Those who support defunding US local police departments have dispelled all speculation that the mere announcement of Democrat Joe Biden as the projected president-elect would motivate them to curtail their actions.
According to activists, they will push ahead with local efforts to slash municipal police budgets, and Biden should expect to feel pressure throughout his projected presidency.
"What we’ve heard so far from the Democratic Party is what they’re not going to do. I don’t expect they will be supportive of the main demand from the streets ... It's gonna be a fight. We're not going away,” defund advocate Andrea Ritchie was quoted by Mother Jones as saying.
A majority of US media have proclaimed Joe Biden to be the winner of the 2020 elections. On Monday US President Donald Trump gave the green light to the General Services Administration (GSA) to formally launch the presidential transition process, despite officially refusing to concede and pledging "to keep up the good fight" amid allegations of voter fraud.
Despite these developments, and with Biden announcing his first cabinet picks alongside projected vice-president-elect Kamala Harris, Ritchie said:
"The demand is still to defund the police… And it’s gonna get louder and louder.”
Alex Vitale, a professor and author of a book about police abolition, was cited as voicing pessimism about what to expect, at least initially, from a Biden administration.
“He’s made it very clear that he wants to put more resources into policing, that he supports the kind of superficial and ineffective procedural reforms that the Obama administration proposed,” said Vitale.
‘Defund Police’ Call
Earlier in the year, anti-police riots spearheaded by the Black Lives Matter (BLM) movement broke out in the United States following the death of African-American man George Floyd, who was killed in May in Minneapolis after being handcuffed and pinned to the ground by a white police officer's knee for nearly nine minutes.
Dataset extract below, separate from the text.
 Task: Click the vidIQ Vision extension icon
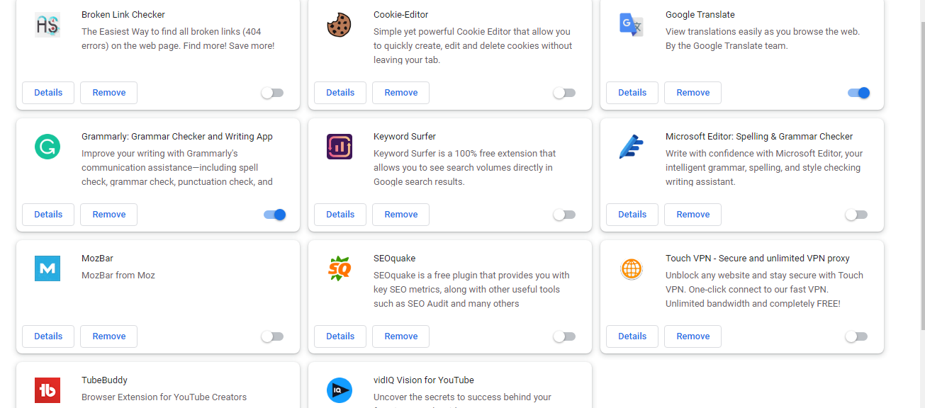point(339,390)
Protesters called on the federal government to defund or even dismantle the US police force, redirecting funds to other areas, such as education and housing. In the US, most policing is performed and funded at the municipal level and in accordance with state law. However, the US federal government provides supplemental funding: according to NPR, federal departments ranging from the Department of Justice to the Department of Agriculture have grant programmes and this money is used for hiring more police, equipping them and constructing new police facilities. However, this only amounts to several hundred million dollars per year. According to usafacts.org, police funding is second only to education in its receipt of local government spending; $193 billion was spent on policing in 2017.
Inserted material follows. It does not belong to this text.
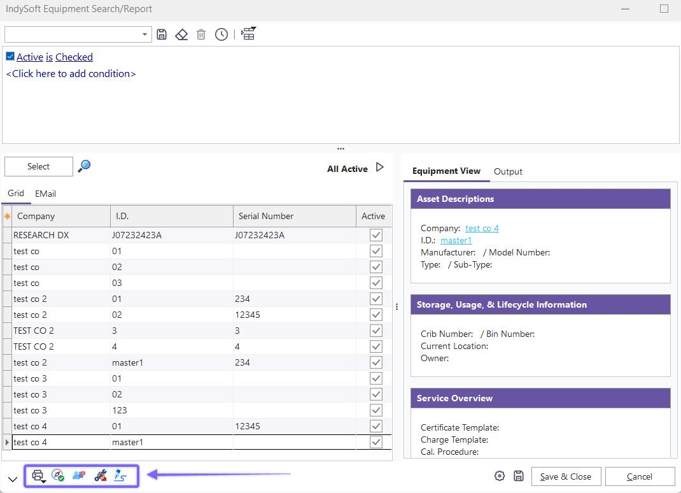Click the eraser icon to clear conditions
The height and width of the screenshot is (493, 681).
coord(181,34)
As President Donald Trump strongly opposed such calls, urging instead the establishment of law and order in the country, his 2020 re-election campaign called out prominent Democrats who were supportive of the Black Lives Matter movement.
BLM supporters, lawmakers such as Reps. Ilhan Omar, D-Minn., and Alexandria Ocasio-Cortez, D-N.Y., openly embraced the defund movement.
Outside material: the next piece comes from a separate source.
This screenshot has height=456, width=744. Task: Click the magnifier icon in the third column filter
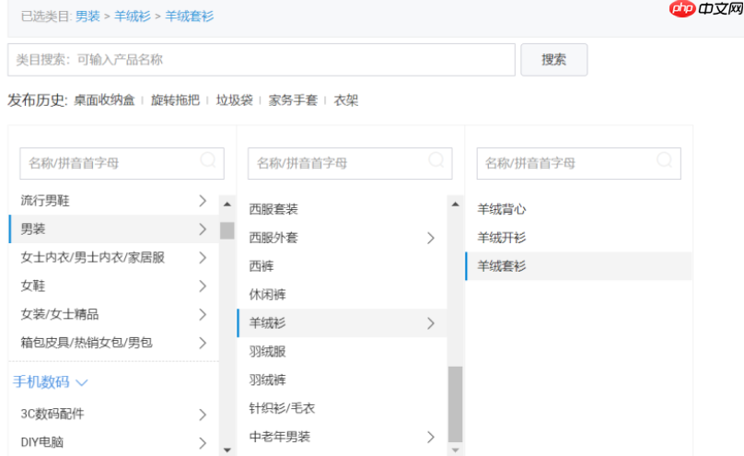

Two other members of the "Squad" – a group of four women elected in the 2018 United States House of Representatives elections - Reps. Rashida Tlaib, D-Mich., and Ayanna Pressley, D-Mass., introduced a bill to defund police on 7 July, calling it a "new vision of public safety" seeking to divest taxpayer dollars from “brutal and discriminatory policing”.
However, the moves were seen as broadly unpopular with voters, a majority of whom opposed cutting police budgets in July, writes the outlet, suggesting that this had also proved harmful on Election Day.
While House of Representatives’ Democrats had originally nurtured hopes of expanding their majority, they witnessed it drastically shrink, despite Biden's projected defeat of President Trump.
Some blamed the results on the association with the defund movement. House Majority Whip James Clyburn, D-S.C., slammed the "foolishness" that impacted more moderate members, with Rep. Tim Ryan, D-Ohio, confirming that it "hurt a lot of our candidates."
After Trump’s reelection campaign pressured the Democratic nominee Joe Biden to speak out on the matter in June, the Biden campaign issued a statement.
“As his criminal justice proposal made clear months ago, Vice President Biden does not believe that police should be defunded. He hears and shares the deep grief and frustration of those calling out for change, and is driven to ensure that justice is done and that we put a stop to this terrible pain,” spokesman Andrew Bates said, stressing Biden supports the “urgent need for reform,” including "funding community policing programmes that improve relationships between officers and residents".
Appearing at a debate with his Republican opponent Donald Trump, the former vice-president claimed that the current president sought to cut $400 million from law enforcement budgets.
We need a national ban on chokeholds. Now.
— Joe Biden (@JoeBiden) June 13, 2020
"I am totally opposed to defunding police," Biden said during the debate in Cleveland in late September.
Biden did, however, speak in support of measures such as a ban on chokeholds, the creation of a national police oversight commission, and earmarking an additional $300 million in police funding chiefly towards improved training.